I have a AKC JR hunt test for this Saturday. I am excited to get Rojo thru his 4 legs to achieve JR Hunter status. I am concerned because I will be leaving him with his trainer for one night in his kennels. Then his trainer will handel him for his first hunt test in the morning, not the ideal situation. I work and this is the only way he will make this event, there are 3 other events in the next month I can attend so I think its worth it. Anyone got advise for first night away from home coupled with first hunt test in the morning?


----------



## redbirddog (Apr 23, 2010)

It's all good and your dog will do great (or not). 

Bailey is spending this week with his trainer to get ready for Saturday and Sunday's Senior Hunt test legs. Hope for #3 and #4 if all goes great. 50% pass rate is fine at senior level for me.

http://redbirddog.blogspot.com/2012/02/vizsla-senior-hunt-test-failed-twice.html

It's all about the dog in Junior Hunter and it's natural abilities. Nothing you can do but let your hunting dog be a *junior* hunting dog. This is elementary school level training for your dog. 

One thing I am learning. Don't rush. *Who cares * how long it takes? 

NO ONE.

The adventure and real happiness is the journey and not the destination. 

If he passes he passes. If he doesn't, there will be another hunt test coming up shortly. 

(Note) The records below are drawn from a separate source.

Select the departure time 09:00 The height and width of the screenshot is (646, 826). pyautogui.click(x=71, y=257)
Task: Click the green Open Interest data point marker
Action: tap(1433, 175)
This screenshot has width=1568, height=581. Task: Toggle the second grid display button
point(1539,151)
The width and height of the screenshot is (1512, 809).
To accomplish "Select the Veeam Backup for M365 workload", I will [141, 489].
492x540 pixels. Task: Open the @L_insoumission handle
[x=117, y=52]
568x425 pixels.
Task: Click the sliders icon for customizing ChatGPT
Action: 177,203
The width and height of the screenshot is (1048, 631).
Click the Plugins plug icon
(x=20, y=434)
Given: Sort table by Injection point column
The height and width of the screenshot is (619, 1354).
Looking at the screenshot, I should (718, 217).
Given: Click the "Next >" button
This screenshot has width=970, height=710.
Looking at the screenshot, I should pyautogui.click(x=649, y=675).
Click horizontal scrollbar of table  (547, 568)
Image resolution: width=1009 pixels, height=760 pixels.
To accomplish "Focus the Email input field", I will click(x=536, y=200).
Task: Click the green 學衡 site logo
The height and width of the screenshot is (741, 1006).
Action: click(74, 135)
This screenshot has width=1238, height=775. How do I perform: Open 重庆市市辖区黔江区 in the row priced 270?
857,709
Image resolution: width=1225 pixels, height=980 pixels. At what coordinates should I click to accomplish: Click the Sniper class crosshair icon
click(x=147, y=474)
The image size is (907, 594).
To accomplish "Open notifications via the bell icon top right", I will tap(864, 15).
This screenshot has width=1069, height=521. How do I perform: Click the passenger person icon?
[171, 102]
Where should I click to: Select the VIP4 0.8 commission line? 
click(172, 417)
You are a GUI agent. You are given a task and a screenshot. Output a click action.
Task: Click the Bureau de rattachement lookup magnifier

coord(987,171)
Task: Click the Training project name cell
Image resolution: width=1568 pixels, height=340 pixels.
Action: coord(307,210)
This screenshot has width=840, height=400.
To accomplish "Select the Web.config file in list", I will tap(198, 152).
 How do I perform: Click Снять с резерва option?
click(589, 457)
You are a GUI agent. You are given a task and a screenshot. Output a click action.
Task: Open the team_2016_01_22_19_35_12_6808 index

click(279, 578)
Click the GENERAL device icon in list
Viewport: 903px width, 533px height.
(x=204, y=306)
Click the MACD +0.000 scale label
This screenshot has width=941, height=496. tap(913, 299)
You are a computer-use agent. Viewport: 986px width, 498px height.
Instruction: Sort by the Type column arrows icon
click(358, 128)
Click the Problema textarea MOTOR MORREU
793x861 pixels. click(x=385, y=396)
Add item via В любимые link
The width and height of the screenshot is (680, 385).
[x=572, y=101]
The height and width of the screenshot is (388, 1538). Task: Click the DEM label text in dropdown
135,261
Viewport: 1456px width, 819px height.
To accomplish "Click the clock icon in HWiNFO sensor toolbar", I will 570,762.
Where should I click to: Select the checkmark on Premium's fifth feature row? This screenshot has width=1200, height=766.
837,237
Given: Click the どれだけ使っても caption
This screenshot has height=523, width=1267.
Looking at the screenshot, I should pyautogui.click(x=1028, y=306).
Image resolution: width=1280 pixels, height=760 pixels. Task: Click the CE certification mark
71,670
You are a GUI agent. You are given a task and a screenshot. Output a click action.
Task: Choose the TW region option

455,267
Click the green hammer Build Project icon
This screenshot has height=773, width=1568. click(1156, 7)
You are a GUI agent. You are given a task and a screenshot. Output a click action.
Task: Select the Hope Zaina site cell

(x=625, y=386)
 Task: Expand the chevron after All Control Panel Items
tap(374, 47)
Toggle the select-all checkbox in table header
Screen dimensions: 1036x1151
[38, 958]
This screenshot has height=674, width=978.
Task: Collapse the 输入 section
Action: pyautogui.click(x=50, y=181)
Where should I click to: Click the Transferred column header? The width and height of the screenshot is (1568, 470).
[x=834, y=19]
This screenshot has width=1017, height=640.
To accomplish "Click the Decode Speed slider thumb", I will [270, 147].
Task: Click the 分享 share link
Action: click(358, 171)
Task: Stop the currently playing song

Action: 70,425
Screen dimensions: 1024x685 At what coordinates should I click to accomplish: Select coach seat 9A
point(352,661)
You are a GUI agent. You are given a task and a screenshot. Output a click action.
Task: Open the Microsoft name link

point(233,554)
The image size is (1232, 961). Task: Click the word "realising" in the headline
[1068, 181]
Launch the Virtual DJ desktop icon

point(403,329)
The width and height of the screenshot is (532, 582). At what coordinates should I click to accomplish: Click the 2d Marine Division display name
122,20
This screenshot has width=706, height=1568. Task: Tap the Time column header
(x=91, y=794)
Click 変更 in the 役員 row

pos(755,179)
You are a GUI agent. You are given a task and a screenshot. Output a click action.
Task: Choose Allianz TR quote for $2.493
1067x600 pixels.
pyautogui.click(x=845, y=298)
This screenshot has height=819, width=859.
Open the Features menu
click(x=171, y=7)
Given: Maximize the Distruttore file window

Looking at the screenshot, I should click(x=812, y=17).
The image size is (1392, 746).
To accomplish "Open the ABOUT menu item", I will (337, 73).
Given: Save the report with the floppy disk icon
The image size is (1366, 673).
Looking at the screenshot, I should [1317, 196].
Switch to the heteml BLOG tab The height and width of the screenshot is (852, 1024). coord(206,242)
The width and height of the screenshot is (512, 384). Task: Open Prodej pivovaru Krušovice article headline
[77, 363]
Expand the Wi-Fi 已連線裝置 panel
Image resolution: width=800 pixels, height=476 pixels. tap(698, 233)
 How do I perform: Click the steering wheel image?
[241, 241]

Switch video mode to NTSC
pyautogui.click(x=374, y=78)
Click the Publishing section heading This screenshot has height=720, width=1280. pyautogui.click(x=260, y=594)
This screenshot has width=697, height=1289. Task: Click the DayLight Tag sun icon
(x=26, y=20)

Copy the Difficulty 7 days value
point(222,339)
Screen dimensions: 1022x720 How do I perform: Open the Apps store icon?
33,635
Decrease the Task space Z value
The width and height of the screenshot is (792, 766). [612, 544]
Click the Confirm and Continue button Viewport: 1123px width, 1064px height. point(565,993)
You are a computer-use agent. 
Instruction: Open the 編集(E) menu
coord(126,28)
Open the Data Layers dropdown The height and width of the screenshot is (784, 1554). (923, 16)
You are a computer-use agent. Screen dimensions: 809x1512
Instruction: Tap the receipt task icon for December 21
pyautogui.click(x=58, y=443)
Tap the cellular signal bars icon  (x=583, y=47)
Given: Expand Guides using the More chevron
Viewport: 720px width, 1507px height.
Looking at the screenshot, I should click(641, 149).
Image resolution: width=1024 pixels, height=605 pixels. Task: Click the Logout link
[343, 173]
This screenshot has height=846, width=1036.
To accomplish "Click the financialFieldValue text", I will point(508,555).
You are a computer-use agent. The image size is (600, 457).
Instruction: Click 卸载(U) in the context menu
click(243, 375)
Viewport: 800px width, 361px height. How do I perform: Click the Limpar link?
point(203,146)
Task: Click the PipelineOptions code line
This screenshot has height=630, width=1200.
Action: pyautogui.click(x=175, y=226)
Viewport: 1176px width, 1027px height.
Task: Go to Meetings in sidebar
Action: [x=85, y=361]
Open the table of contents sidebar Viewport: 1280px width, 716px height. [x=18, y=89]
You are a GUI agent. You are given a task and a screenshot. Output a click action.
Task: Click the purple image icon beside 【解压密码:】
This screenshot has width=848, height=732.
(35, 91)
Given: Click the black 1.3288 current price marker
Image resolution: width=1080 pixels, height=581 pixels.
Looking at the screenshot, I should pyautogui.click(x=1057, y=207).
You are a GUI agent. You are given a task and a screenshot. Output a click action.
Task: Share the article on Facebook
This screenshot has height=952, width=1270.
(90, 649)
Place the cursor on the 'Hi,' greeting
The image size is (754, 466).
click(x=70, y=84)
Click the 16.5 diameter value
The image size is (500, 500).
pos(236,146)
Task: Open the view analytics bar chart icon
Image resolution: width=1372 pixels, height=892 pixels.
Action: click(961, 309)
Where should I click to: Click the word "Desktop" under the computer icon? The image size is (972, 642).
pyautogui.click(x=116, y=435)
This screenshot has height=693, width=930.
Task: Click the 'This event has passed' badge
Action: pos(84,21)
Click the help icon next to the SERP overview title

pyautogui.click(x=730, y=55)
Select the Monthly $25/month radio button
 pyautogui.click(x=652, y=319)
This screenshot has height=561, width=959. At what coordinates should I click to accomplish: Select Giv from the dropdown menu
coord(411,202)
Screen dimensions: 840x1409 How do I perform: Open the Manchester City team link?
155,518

Enjoy, smile and have a good time. 

Glad you are doing this by the way. Wish more Vizsla owners would. I can only dream. They just don't know what they are missing. You can't explain it; you can only experience it.

Good luck. ;D

RBD


----------



## zigzag (Oct 4, 2011)

Thank you for the words of wisdom RBD. I am kinda of a nervous Papa right now, When I got my Vizsla 9 months ago I just wanted to have a healthy dog. Then I just wanted a dog that would be great with family, then I just wanted a dog that would hunt and point birds, then I just wanted a dog that could be a exceptional hunting companion..... So the list go on. Right now I just want a JR hunter title for my young dog, then I'm done... Yeh Right!!


----------